I just sent mine in!


----------



## ToniLWilson (Sep 11, 2012)

Thank Lynn!!! Can't wait!!!!


----------



## Madeleinesmommy (Nov 30, 2012)

I sent mine about a week ago. Just a random question when will we find out who are buddy is?


----------



## Lacie's Mom (Oct 11, 2006)

I will be assigning buddies over the weekend. You will receive an email with your buddy assignment(s) and his/her questionnaire. 

Then it's time to SHOP!!!:chili::chili:


----------



## mdbflorida (Feb 28, 2013)

I can't wait! So much fun to participate in this -thanks Lynn!


----------



## Madeleinesmommy (Nov 30, 2012)

I can't wait to start shopping! I'm taking Maddie shopping with me!


----------



## Lacie's Mom (Oct 11, 2006)

Madeleinesmommy said:


> I can't wait to start shopping! I'm taking Maddie shopping with me!

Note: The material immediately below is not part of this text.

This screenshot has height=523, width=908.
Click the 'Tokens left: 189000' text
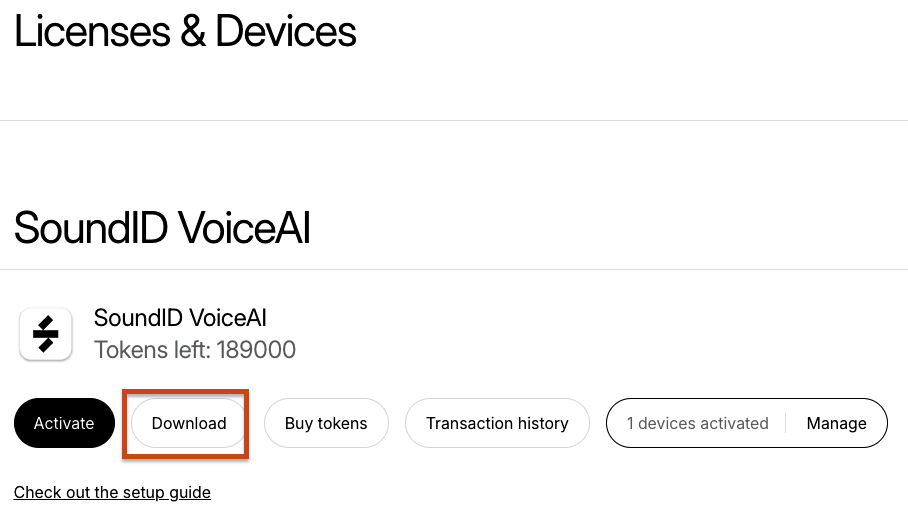(x=195, y=350)
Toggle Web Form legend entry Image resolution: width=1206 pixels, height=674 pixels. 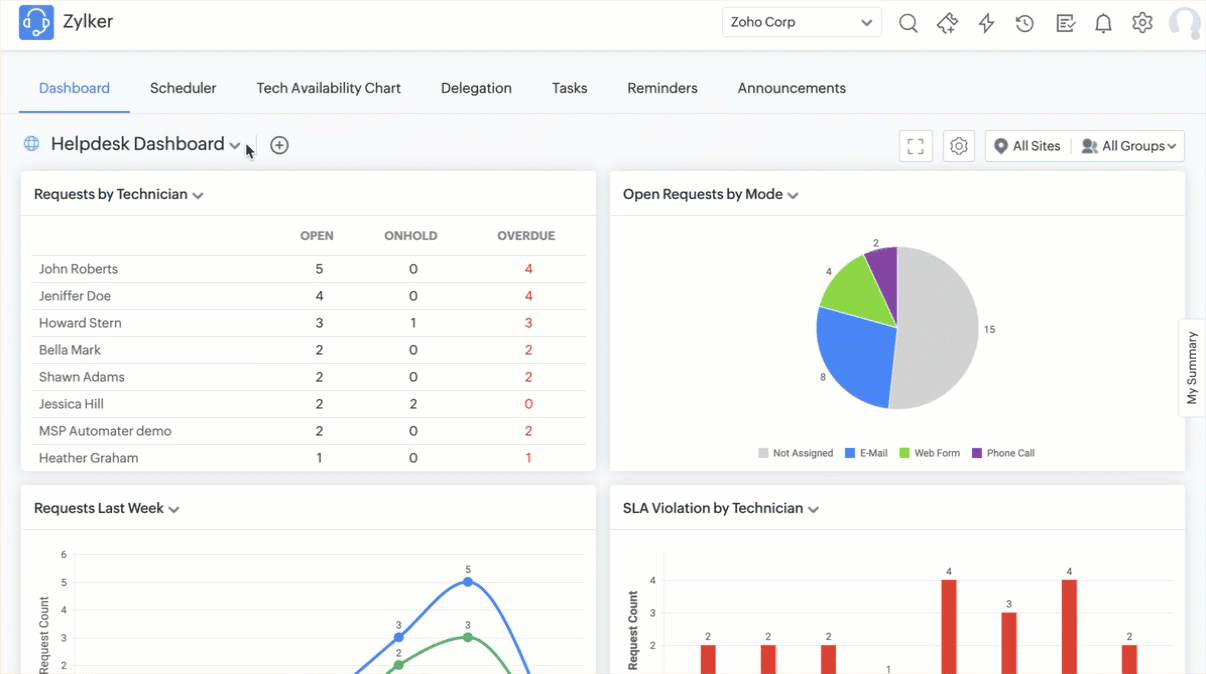pyautogui.click(x=929, y=453)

Of course -- and when Maddie picks out something for her buddy, she expects you to get one for her too. :HistericalSmiley::HistericalSmiley:

At least that's how it works at our house. :thumbsup:


----------



## Madeleinesmommy (Nov 30, 2012)

Lacie's Mom said:


> Of course -- and when Maddie picks out something for her buddy, she expects you to get one for her too. :HistericalSmiley::HistericalSmiley:
> 
> At least that's how it works at our house. :thumbsup:


Haha very true!


----------



## Snowbody (Jan 3, 2009)

Lynn - thanks again for doing this. It's something to look forward to every year. I was looking at some pet things the other day and tempted to get some things but need to know if Tyler's SS will be a boy or girl. I know we all can't wait until the assignments.


----------



## eiksaa (Jun 8, 2012)

Can't wait to see who we're shopping for!


----------



## dragonsdawn (Jul 23, 2012)

YES...It's shopping time!!!!! 

Sent from Petguide.com Free App


----------



## Orla (Jul 5, 2009)

Today's the day!!


----------



## Leila'sMommy (Oct 20, 2012)

Yay!! I can't wait to see whose name we get! I'll be checking my email lots until it comes. 

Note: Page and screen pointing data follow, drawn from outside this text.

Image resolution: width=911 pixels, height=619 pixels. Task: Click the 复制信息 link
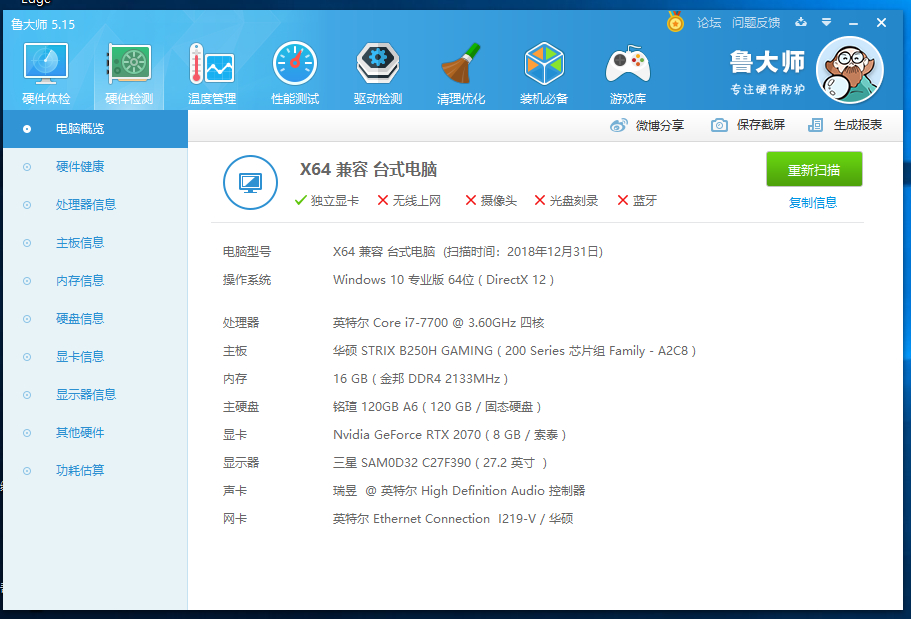click(813, 203)
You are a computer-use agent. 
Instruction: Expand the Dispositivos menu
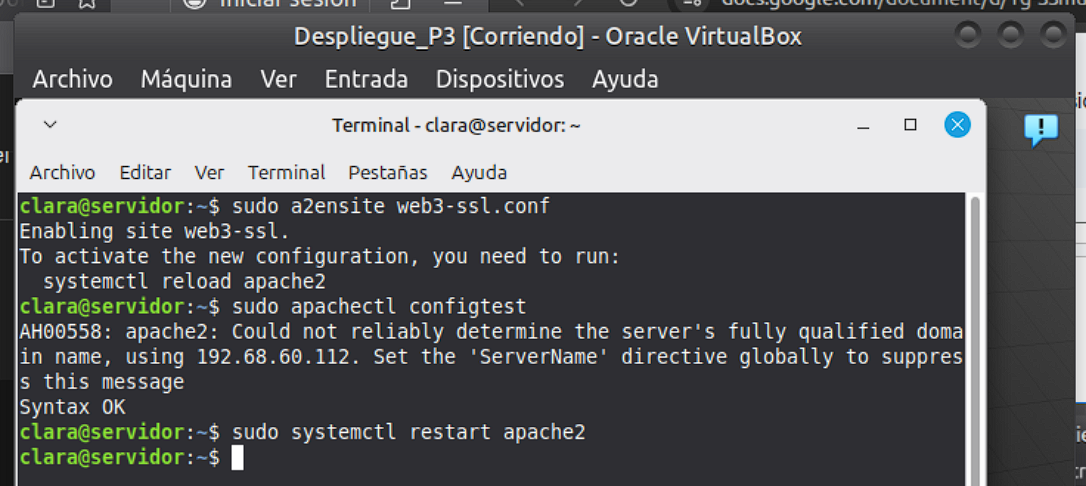pos(499,79)
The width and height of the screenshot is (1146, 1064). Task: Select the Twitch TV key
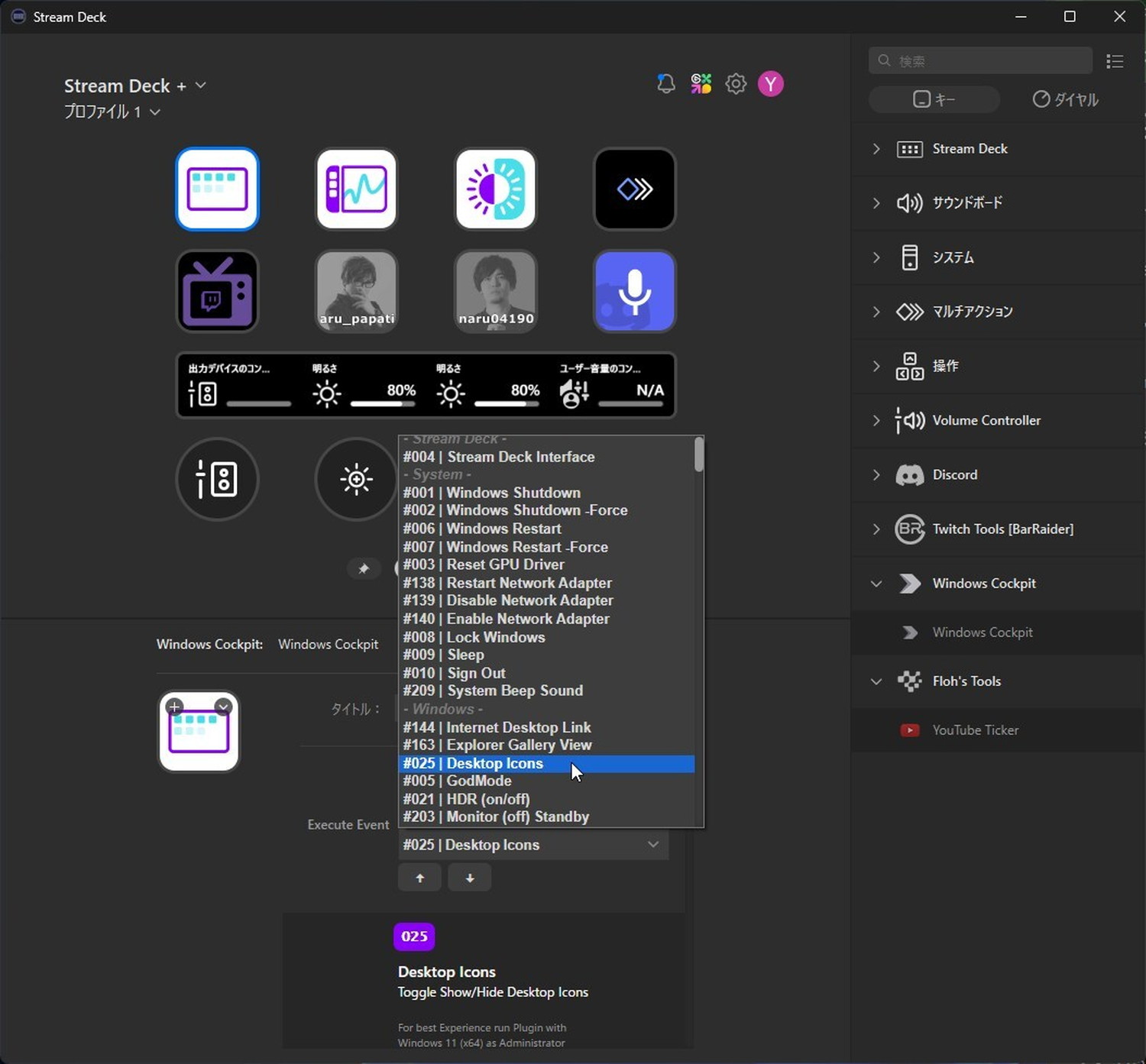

Sent from Petguide.com Free App


----------



## eiksaa (Jun 8, 2012)

Yo, Lynn! Where's my assignment at? Are you slackin'? 

Just kidding.  

That's my way of saying I can't wait to see who it is. The guessing threads are my favorite. No pressure! 

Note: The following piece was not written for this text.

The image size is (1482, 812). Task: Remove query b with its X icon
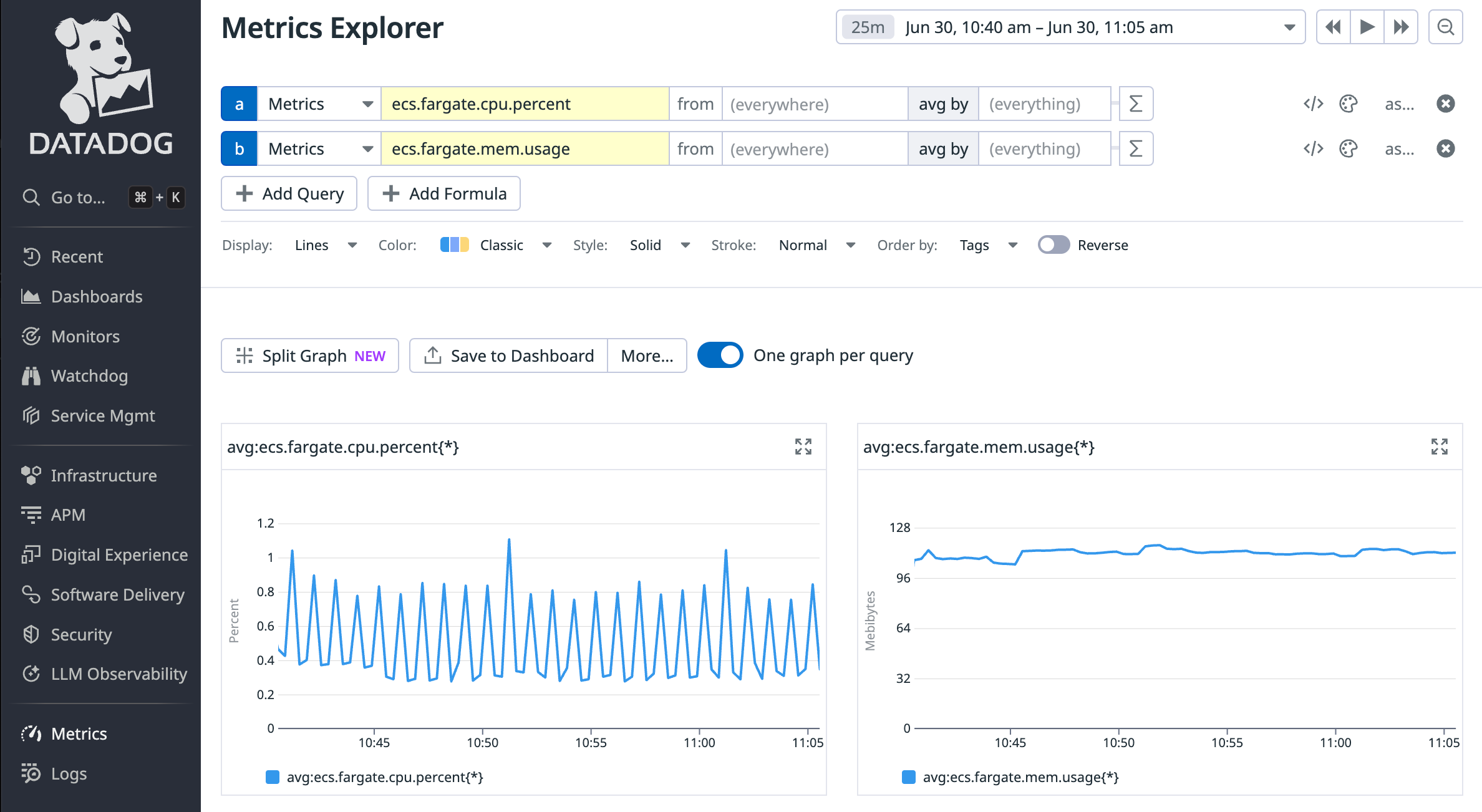[1445, 148]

Sent from Petguide.com Free App


----------



## Furbabies mom (Jul 25, 2011)

I love the guessing also! Last year we didn't have a clue!!


----------



## Orla (Jul 5, 2009)

Just home from work and eagerly awaiting the email


----------



## Canada (Jun 4, 2009)

Snowbody said:


> Lynn - thanks again for doing this. It's something to look forward to every year. I was looking at some pet things the other day and tempted to get some things but need to know if Tyler's SS will be a boy or girl. *I know we all can't wait until the assignments.*


I am soooo bad at waiting! :blush:
I've already brought home a few things for SS!


----------



## Lacie's Mom (Oct 11, 2006)

Everyone should have their assignments.


----------



## Susabell (Jun 5, 2013)

I didn't have enough posts to participate this year. But I will enjoy watching all your posts and photos


----------



## Lacie's Mom (Oct 11, 2006)

The reveals are the most fun. Love looking at the reveal picture.


----------



## RileyDC (Apr 20, 2011)

Ohhhh How Fun!
I also will enjoy watching to see who gets who and photos. :thumbsup:


----------